Lawsuit Challenging Warrantless Wiretapping May Proceed (September 21, 2011)

The 2nd US Circuit Court of Appeals has ruled that a lawsuit challenging the constitutionality of a federal law that allows warrantless wiretapping may proceed. The plaintiffs, a coalition of groups and attorneys concerned with civil liberties, are challenging the 2008 Foreign Intelligence Surveillance Act (FISA). The government maintains that the plaintiffs lack the necessary legal standing to bring the suit.
-http://www.wired.com/threatlevel/2011/09/fisa-amendment-challenge/
-http://www.ca2.uscourts.gov/decisions/isysquery/4f6522c7-1cdf-4a9f-b1de-10d9db18
396f/1/doc/09-4112_complete_enbanc_opn.pdf#xml=http://www.ca2.uscourts.gov/decis
ions/isysquery/4f6522c7-1cdf-4a9f-b1de-10d9db18396f/1/hilite/

---

*************************** SPONSORED LINKS ******************************

1) Protecting Federal Systems and Advanced Persistent Threats, featuring security expert and speaker, G. Mark Hardy, September 28, 1 PM EST. http://www.sans.org/info/87349

2) SANS Analyst Webcast September 29, 1 PM EST: Integrating Security into Development Cycles, No Pain Required, featuring Senior SANS Analyst Dave Shackleford and IBM Rational's Karl Snyder. http://www.sans.org/info/87354

****************************************************************************

---

THE REST OF THE WEEK'S NEWS

Report: Location-Based Tracking Should Require Warrants (September 21, 2011)

A report from the Constitution Project's Liberty and Security Committee says that law enforcement agents should have to obtain warrants based on probable cause before using location-based tracking. The report also urges legislators to amend the Electronic Communications and Privacy Act (ECPA) to require probable cause warrants before cell phone location data can be accessed.
-http://www.computerworld.com/s/article/9220185/Group_urges_U.S._to_require_warra
nts_for_location_based_tracking?taxonomyId=17

Three Indicted for Wardriving Scheme in Seattle (September 21 & 22, 2011)

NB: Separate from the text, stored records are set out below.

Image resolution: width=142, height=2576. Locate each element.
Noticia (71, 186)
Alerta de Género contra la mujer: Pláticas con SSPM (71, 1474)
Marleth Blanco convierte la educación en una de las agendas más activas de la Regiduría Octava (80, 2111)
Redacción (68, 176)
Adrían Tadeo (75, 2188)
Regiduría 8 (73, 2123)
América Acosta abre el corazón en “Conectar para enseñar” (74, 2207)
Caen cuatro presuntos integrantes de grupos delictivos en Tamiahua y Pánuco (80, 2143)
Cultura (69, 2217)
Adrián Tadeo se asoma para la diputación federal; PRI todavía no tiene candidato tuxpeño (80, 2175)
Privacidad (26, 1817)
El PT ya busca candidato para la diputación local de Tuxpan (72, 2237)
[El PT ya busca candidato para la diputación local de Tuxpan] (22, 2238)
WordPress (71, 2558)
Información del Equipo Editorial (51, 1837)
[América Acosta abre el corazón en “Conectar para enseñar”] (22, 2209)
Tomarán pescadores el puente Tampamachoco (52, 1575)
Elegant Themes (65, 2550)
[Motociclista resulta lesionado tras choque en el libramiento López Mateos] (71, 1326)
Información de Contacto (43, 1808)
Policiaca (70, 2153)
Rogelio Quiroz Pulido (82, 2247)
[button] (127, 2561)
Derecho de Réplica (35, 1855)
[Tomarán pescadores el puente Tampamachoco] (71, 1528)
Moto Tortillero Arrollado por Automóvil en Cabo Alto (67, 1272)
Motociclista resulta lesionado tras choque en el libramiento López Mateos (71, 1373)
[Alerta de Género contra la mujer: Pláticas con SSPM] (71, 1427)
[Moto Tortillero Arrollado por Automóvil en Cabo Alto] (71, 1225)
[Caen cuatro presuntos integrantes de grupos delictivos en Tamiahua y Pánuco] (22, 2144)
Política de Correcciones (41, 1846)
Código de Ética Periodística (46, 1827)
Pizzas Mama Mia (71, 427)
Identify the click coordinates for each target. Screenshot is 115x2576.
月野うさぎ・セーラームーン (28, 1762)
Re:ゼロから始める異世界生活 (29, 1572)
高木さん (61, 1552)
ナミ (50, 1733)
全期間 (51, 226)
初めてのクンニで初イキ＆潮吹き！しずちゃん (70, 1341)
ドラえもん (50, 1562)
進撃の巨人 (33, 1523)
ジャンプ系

Three people have been indicted in Seattle, Washington in connection with a scheme that involved wardriving and physical break-ins to install malware on computer systems of area businesses. Joshuah Allen Witt, Brad Eugene Lowe and John Earl Griffin have been charged with damaging computers, access device fraud, aggravated identity theft and several other offenses. The group allegedly stole financial information and tampered with payroll systems to cause payments to be sent to accounts they had established. The three appear to have been ingenious in covering their tracks; in some cases, they were able to eavesdrop on exchanges the victimized businesses had with law enforcement agents. Some employees of the victimized companies found that their automatically deposited paychecks had been rerouted to a bank in North Dakota. The fraudulent transactions that the alleged thieves conducted with the stolen money were traced to several different IP addresses, but it turned out that they had been breaking into people's wireless systems to access the internet.
-http://www.latimes.com/news/nationworld/nation/la-na-wardrivers-20110922,0,31447
33.story
-http://www.msnbc.msn.com/id/44626303/ns/technology_and_science-security/#.Tntguu
zQp8E
-http://www.seattlepi.com/local/article/Wi-Fi-hackings-a-warning-to-wireless-user
s-2182467.php
-http://www.justice.gov/usao/waw/press/2011/sep/wittlowegriffin.html

Man Arrested in Connection with Sony Pictures Entertainment Data Theft (September 22, 2011)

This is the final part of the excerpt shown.